Quick Setup for a local embedding Server using python
Setting up a local embedding service using Python for development
Yash Worlikar Mon Feb 26 2024 3 min readEmbedding in your AI-powered applications
Embeddings play a crucial role in bridging the gap between your data and AI models. They transform complex data (text, images, audio, etc.) into low-dimensional numerical representations that computers can readily understand and process.
Unlike your LLM models, embeddings are unique in a way that once chosen, you are locked in for that vendor. While you can easily experiment different LLM models without breaking your application this isn’t the case for embedding models.
Any query made against the embeddings must also be made using the same embedding model. If you ever choose to change your existing embedding model, the existing embeddings become useless and the entire database must embedded again.
Using different models one for embedding data and one for querying is like using google search with devanagari while trying to find an Germen website. Any such queries will result in nonsensical results.
Not to mention experimenting with large datasets will quickly add up costs without much benefit compared to a local model. While the proprietary embeddings come with their benefits, in a local environment open source or custom embedding models are preferable.
Implementing a python backend server for local embeddings
Now that we have discussed why one might use a local or custom embedding model let’s implement one ourselves.
We will be creating a simple python project for our embedding service as a backend using fastapi and sentence transformers with Visual Studio Code as my IDE.
We will be using the all-MiniLM-L6-v2
model but we can choose any other available model on HuggingFace.
Prerequisites
- visual studio code (or any IDE of your choice)
- python
Note I am currently using a Windows PC, so some commands may differ for other OS
Let’s first create a directory named local-embedding-server
and open it in vs code
mkdir local-embedding-server
code local-embedding-server & exit
Now open up the terminal in vs code and create and activate a virtual environment
python -m venv ./venv
.\venv\Scripts\Activate.ps1
Once the virtual environment is activated we can now install our required python packages. Make sure your virtual environment is active before running this command.
pip install fastapi sentence_transformers uvicorn
Here we are using the fastapi
and unicorn
to quickly spin up a RestAPI server and the
sentence_transformer
to download an embedding model and
Now let’s create a main.py file and use the following code to create a backend server
from fastapi import FastAPI
from pydantic import BaseModel
from sentence_transformers import SentenceTransformer
class EmbeddingRequest(BaseModel):
Input: str
class EmbeddingResponse(BaseModel):
Data: list
model = SentenceTransformer("all-MiniLM-L6-v2")

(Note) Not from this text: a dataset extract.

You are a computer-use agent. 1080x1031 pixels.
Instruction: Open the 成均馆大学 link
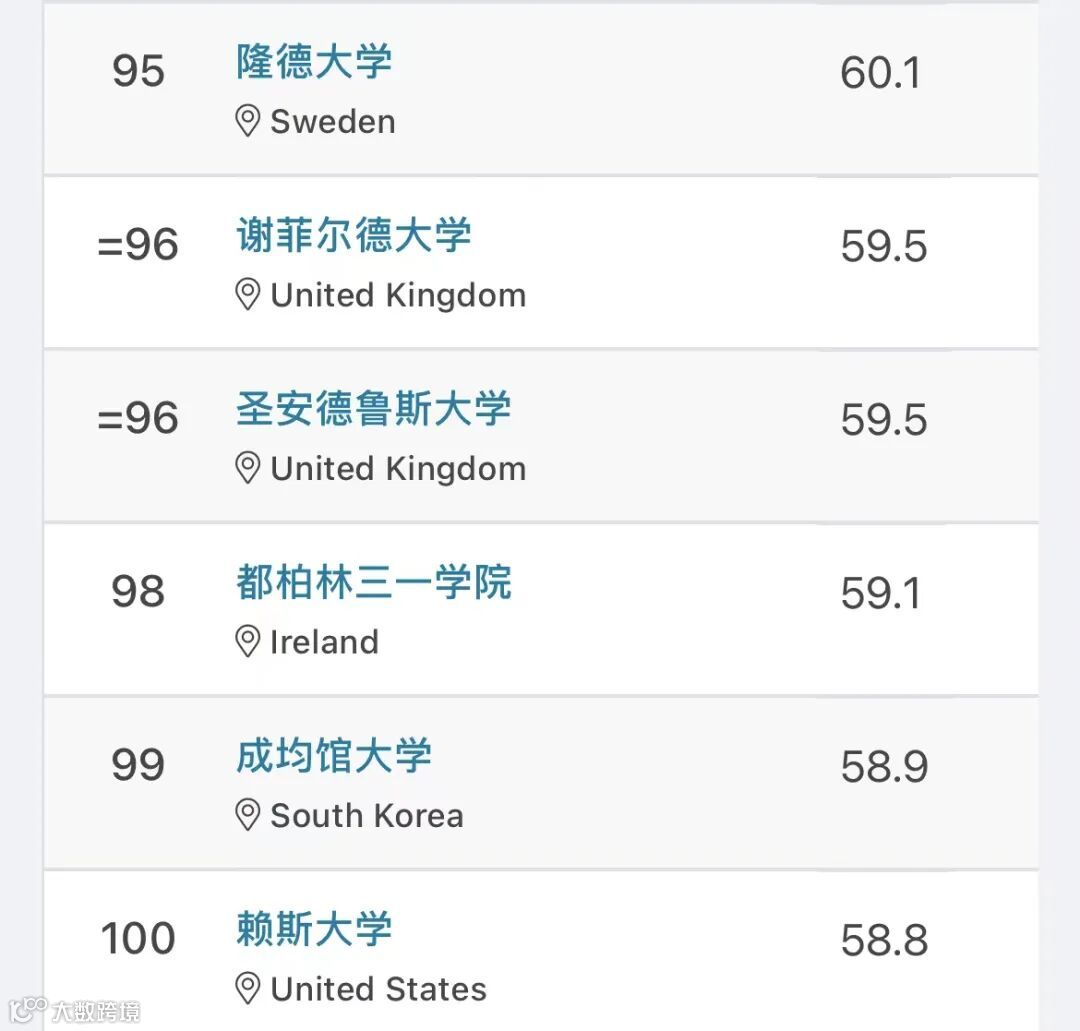333,756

#model = SentenceTransformer("<local path to your embedding model>")
app = FastAPI()
@app.post("/embedding", response_model=EmbeddingResponse)
async def create_embedding(embedding_request: EmbeddingRequest):
embedding = model.encode([embedding_request.Input])

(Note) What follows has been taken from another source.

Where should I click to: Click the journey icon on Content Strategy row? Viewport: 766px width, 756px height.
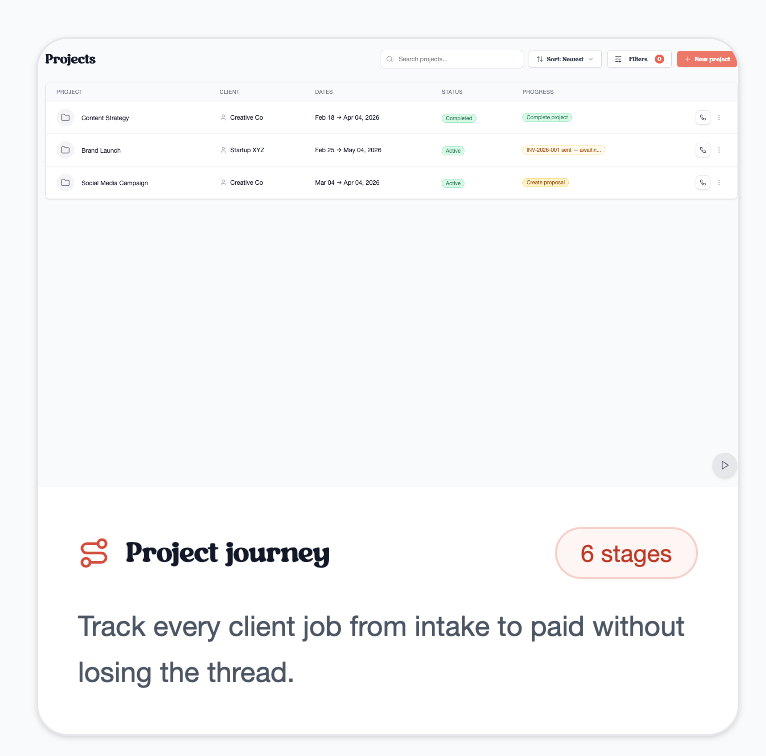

response = EmbeddingResponse(Data=embedding.tolist())
return response
During the first run the sentence_transformer library will download the all-MiniLM-L6-v2
and store it locally. Alternatively, we can provide the path to our downloaded models if required.
This will be the embedding model that will be used for generating our embedding.
We are also exposing a single RestAPI endpoint named embedding
for other applications to call to.
Now we can start our embedding server through the vs code terminal
uvicorn main:app --reload
We should be seeing the following message once the server is successfully started.
We can check if the API is working by sending a simple post call to http://127.0.0.1:8000/embedding
Invoke-WebRequest -Uri 'http://127.0.0.1:8000/embeddings' `
-Method Post `
-Body (ConvertTo-Json @{Input = 'hello world'}) `
-ContentType 'application/json'
Great once set up we can integrate this Rest API with our other applications to generate embeddings locally. In the future, we will be adding this as an embedding service in an AI-powered applications using Semantic kernel.